Negué con un movimiento de cabeza.
– Yo sabía lo que hacía, incluso sabía a ciencia cierta que era una imprudencia.
– Noreen siempre ha producido ese efecto en la gente -dijo Hedda-. Cuando éramos jóvenes, casi siempre me pillaban a mí, cada vez que nos saltábamos el reglamento de la escuela, pero ella se libraba, aunque no me importaba y siempre estaba dispuesta a volver a las andadas. Tenía que haberlo avisado, tal vez, no lo sé; puede que sí. Sigo teniendo la sensación de que me toca a mí quedarme atrás a recoger los platos rotos y a pedir perdón.
– Yo sabía dónde me metía -repetí sin entusiasmo.
– Noreen bebe demasiado -dijo, a modo de explicación-. Y Nick, su marido, también: los dos. Supongo que le contó lo de su marido.
– Algo.
– Noreen bebe, pero parece que no le haga ningún efecto. Bebe todo el mundo que la rodea y a todos les afecta mucho. Eso es lo que le ha pasado al pobre Nick. ¡Dios! No bebía una gota hasta que la conoció.
– Es una mujer muy embriagadora. -Intenté sonreír, pero no me salió bien-. Supongo que, para superarlo, primero tendré que pasar la resaca.
Hedda asintió.
– Tómese unos días de vacaciones, ¿no le apetece? El resto de la semana, si lo desea. Seguro que después de pasar cinco noches en la cárcel le conviene un descanso. Lo sustituirá su amigo Herr Stahlecker. -Asintió-. Todo ha salido bien, con él aquí.

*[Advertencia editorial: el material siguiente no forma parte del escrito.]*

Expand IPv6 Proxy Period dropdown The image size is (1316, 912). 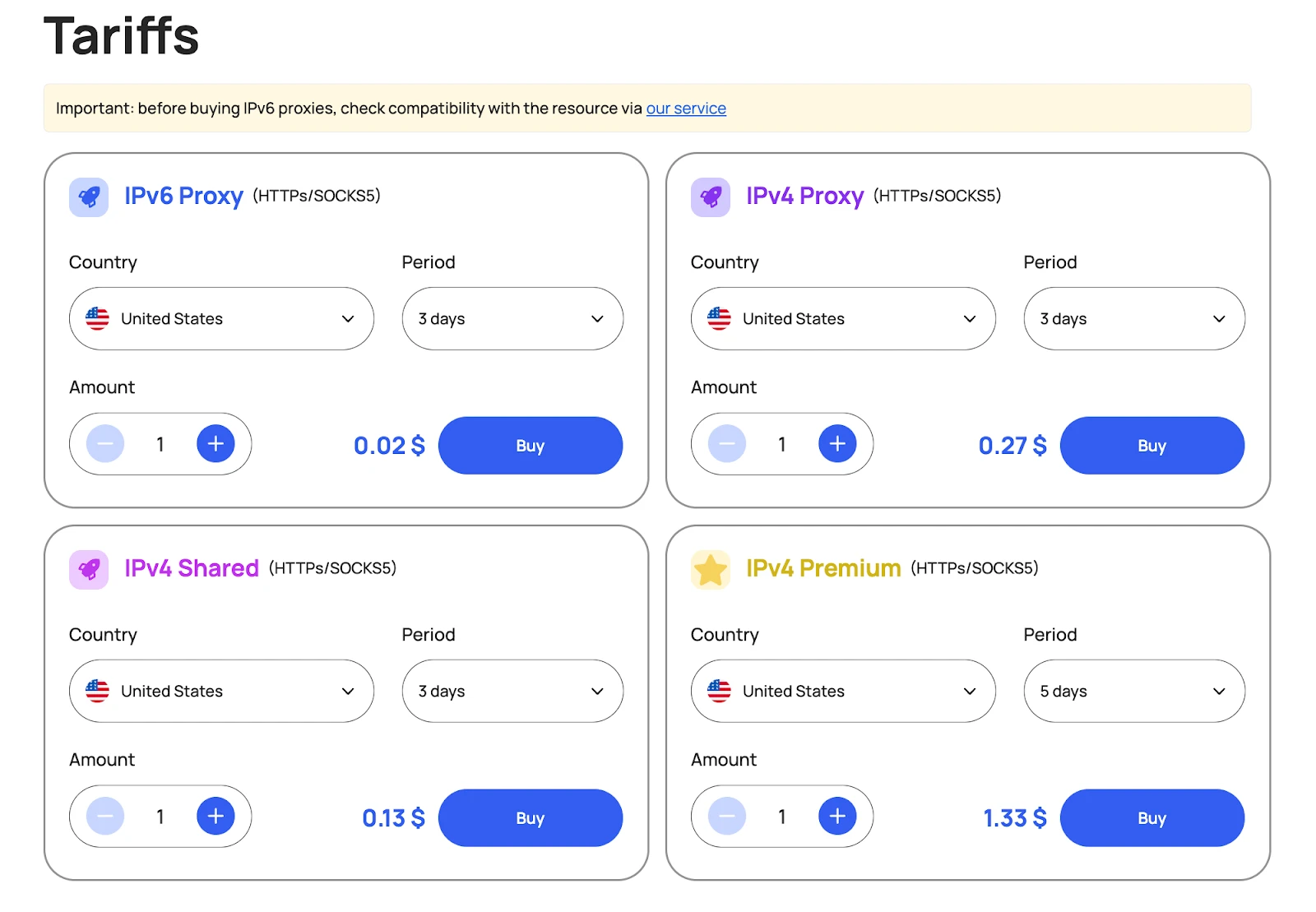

No tiene tanta experiencia como usted, pero…
– A lo mejor me tomo unos días. Gracias. -Terminé el segundo trago. No me supo mejor que el primero-. ¿Por casualidad Max Reles sigue en el hotel?
– Sí, eso creo, ¿por qué?
– Por nada.
– Me dijo que le había devuelto usted el objeto que le habían robado. Estaba muy satisfecho.
Asentí.
– A lo mejor me marcho a algún sitio, puede que a Wurzburgo.
– ¿Tiene familia allí?
– No, pero siempre he tenido ganas de conocerlo. Es la capital de Franconia, ya sabe. Por otra parte, está en la otra punta de Alemania, respecto a Hamburgo.
No nombré al doctor Rubusch ni le dije que él era de allí y por eso quería ir yo.
– Alójese en el hotel Palace Russia House -me dijo-. Creo que es el mejor hotel del estado. Descanse, recupere horas de sueño. Tiene cara de cansado. Túmbese a la bartola. Si quiere, llamo al director del hotel y le pido que le haga un precio especial.